O aspecto mais preocupante é a capacidade de manobra durante o voo. Isso os torna imprevisíveis e dificulta interceptação. Muitos radares só detectam essas armas nos instantes finais antes do impacto.

Para a pesquisadora Patrycja Bazylczyk, do Centro de Estudos Estratégicos e Internacionais em Washington, a solução seria reforçar sensores espaciais.

Mudança nos prazos da guerra

O especialista Tom Sharpe, ex-comandante da Marinha Real Britânica, lembra que os princípios da guerra de mísseis permanecem os mesmos. O que muda é o tempo de reação.

Se antes havia minutos para preparar defesas, agora o prazo é muito menor. Isso aumenta o risco de confusão: o míssil transporta uma ogiva nuclear ou apenas explosivos convencionais?

Um relatório do Serviço de Pesquisa do Congresso dos EUA, publicado em fevereiro, reconhece que sensores atuais não são suficientes para detectar e rastrear mísseis hipersônicos.

O hype é exagerado?

Alguns especialistas acreditam que a ameaça é superdimensionada. Para Sidharth Kaushal, do Royal United Services Institute, as armas hipersônicas são úteis contra alvos fortificados e enterrados, mas não mudam radicalmente a guerra.

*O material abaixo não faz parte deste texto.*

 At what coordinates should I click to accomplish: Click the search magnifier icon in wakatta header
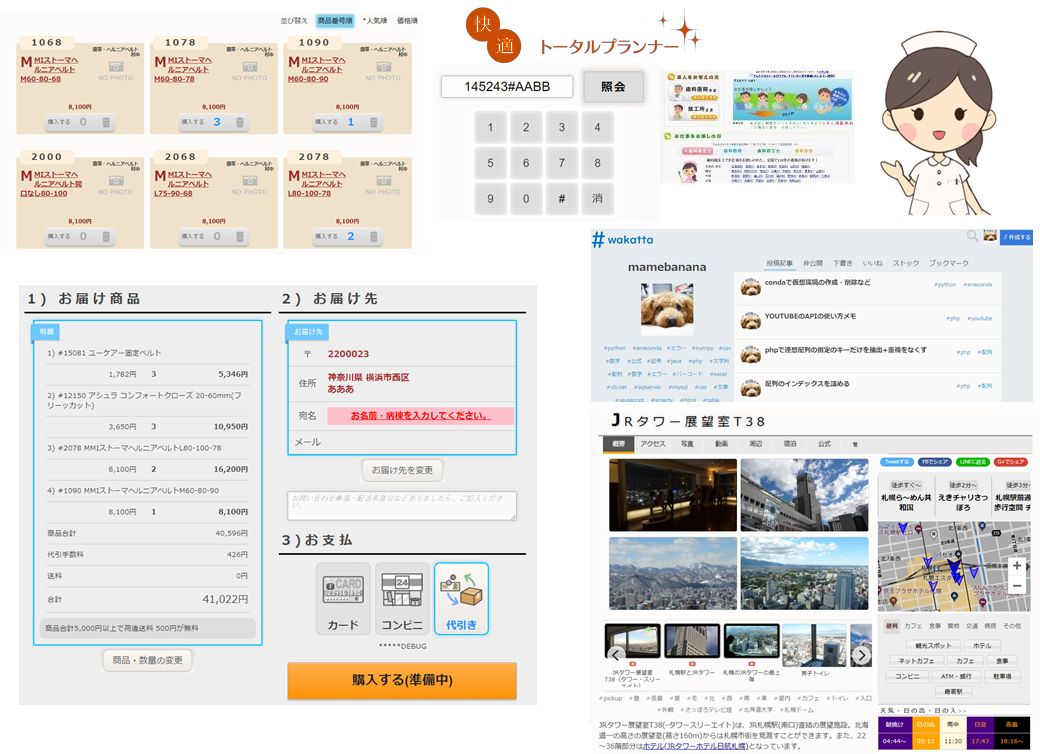point(971,236)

Segundo ele, existem defesas eficazes, como dificultar a localização por satélite. “A imagem desatualizada já perde o valor”, explicou Sharpe. Ainda assim, admite que inteligência artificial deve melhorar a precisão ao longo do tempo.

A ameaça russa

Apesar da cautela, os programas russos chamam atenção. Em novembro de 2024, Moscou lançou um míssil experimental chamado Oreshnik, durante ataques à Ucrânia.

Segundo Kiev, ele atingiu Mach 11. Putin declarou Mach 10. A ogiva se fragmentou em seis projéteis inertes, prática que remete à Guerra Fria. O impacto, embora não tenha causado destruição maior que bombardeios convencionais, demonstrou novas capacidades.

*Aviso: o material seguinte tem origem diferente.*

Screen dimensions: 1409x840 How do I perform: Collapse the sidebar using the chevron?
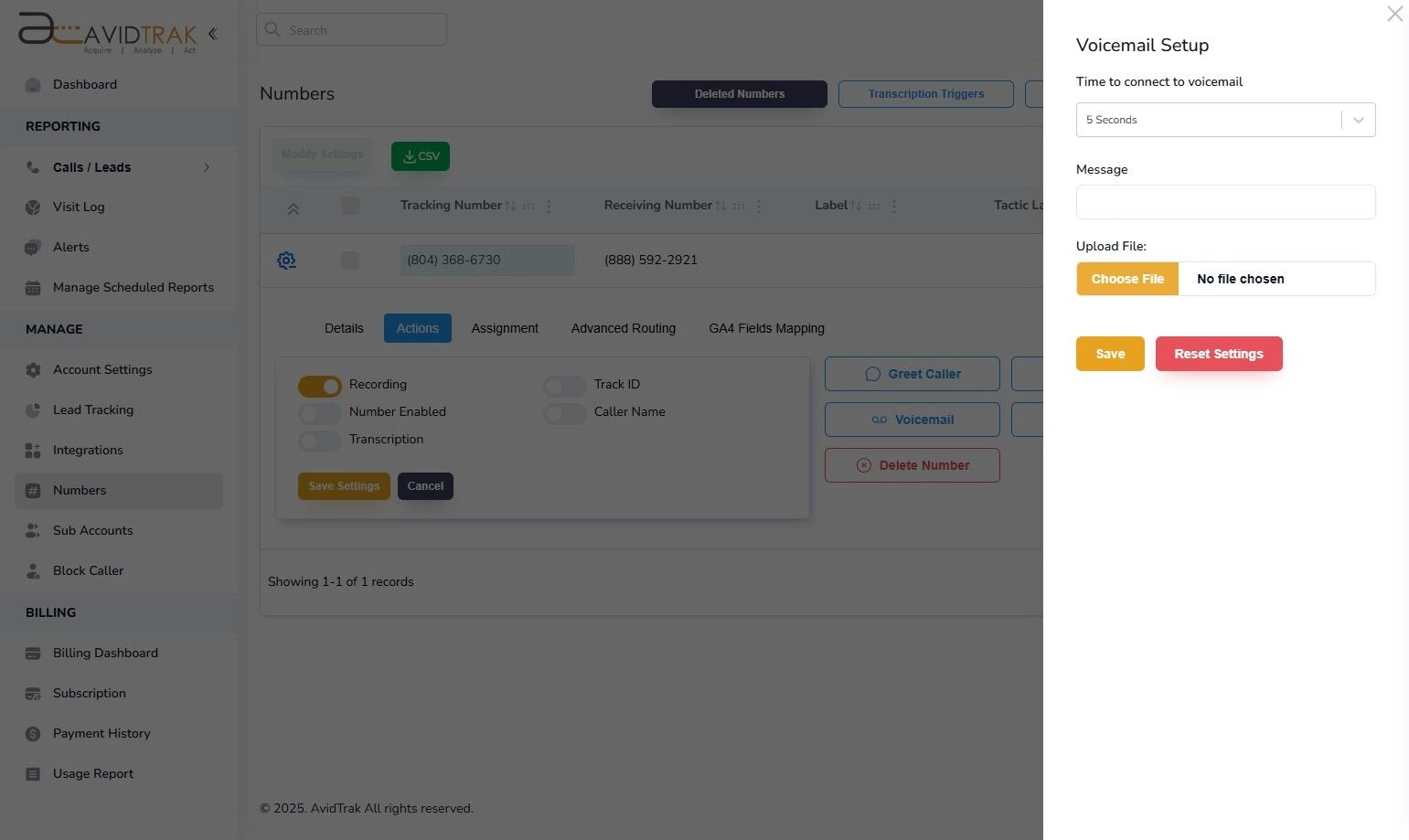coord(212,34)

Além do Oreshnik, a Rússia dispõe dos Kinzhal, propagandeados como impossíveis de interceptar, mas que já foram abatidos na Ucrânia.

O Avangard, altamente manobrável, é considerado a arma mais preocupante. Ainda assim, Kaushal ressalta que a capacidade de produção russa pode ser limitada.

O avanço chinês

Enquanto isso, a China segue ampliando sua supremacia. No fim de 2024, apresentou o veículo hipersônico planador GDF-600, com carga útil de 1.200 kg e velocidade de Mach 7.

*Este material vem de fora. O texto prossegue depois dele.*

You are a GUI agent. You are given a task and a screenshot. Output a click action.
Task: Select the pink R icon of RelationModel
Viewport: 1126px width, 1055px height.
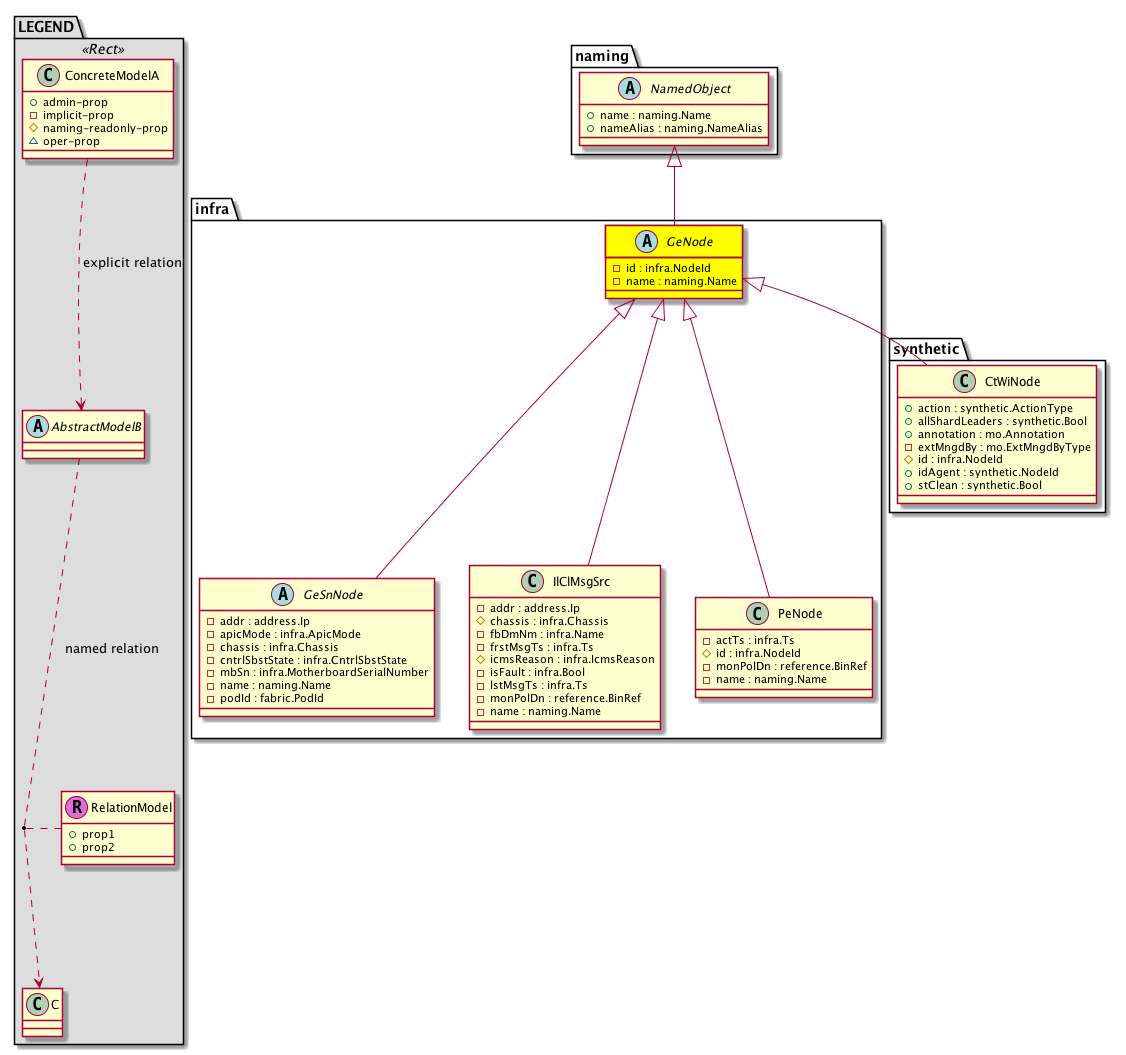click(x=77, y=807)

Esse arsenal representa ameaça potencial à presença naval dos EUA no Pacífico Ocidental. A disputa pelo Mar da China Meridional aumenta a tensão geopolítica e deixa claro que Pequim não pretende reduzir seus investimentos.

O atraso britânico e a reação ocidental

O Reino Unido, mesmo sendo potência nuclear, está atrasado. Em abril, anunciou um marco histórico em testes de propulsão, realizados em parceria com os EUA na Nasa. Foram 233 experimentos estáticos bem-sucedidos em seis semanas.

O secretário de Defesa, John Healey, chamou o feito de “momento marcante”. No entanto, a arma ainda levará anos para ficar pronta.

Freer alerta que o Ocidente deve equilibrar ataque e defesa. Limitar danos é tão importante quanto neutralizar plataformas de lançamento inimigas. Sharpe, porém, insiste que nem ofensiva nem defensiva estão aperfeiçoadas.

A corrida continua

A corrida pelos mísseis hipersônicos não se resume a velocidade. Trata-se de dissuasão, estratégia e pressão geopolítica. Cada avanço chinês ou russo gera respostas do Ocidente.

No entanto, permanece a dúvida: até que ponto essas armas realmente mudarão o equilíbrio global? Especialistas divergem, mas todos concordam em um ponto. Os prazos de decisão em um conflito ficaram muito menores.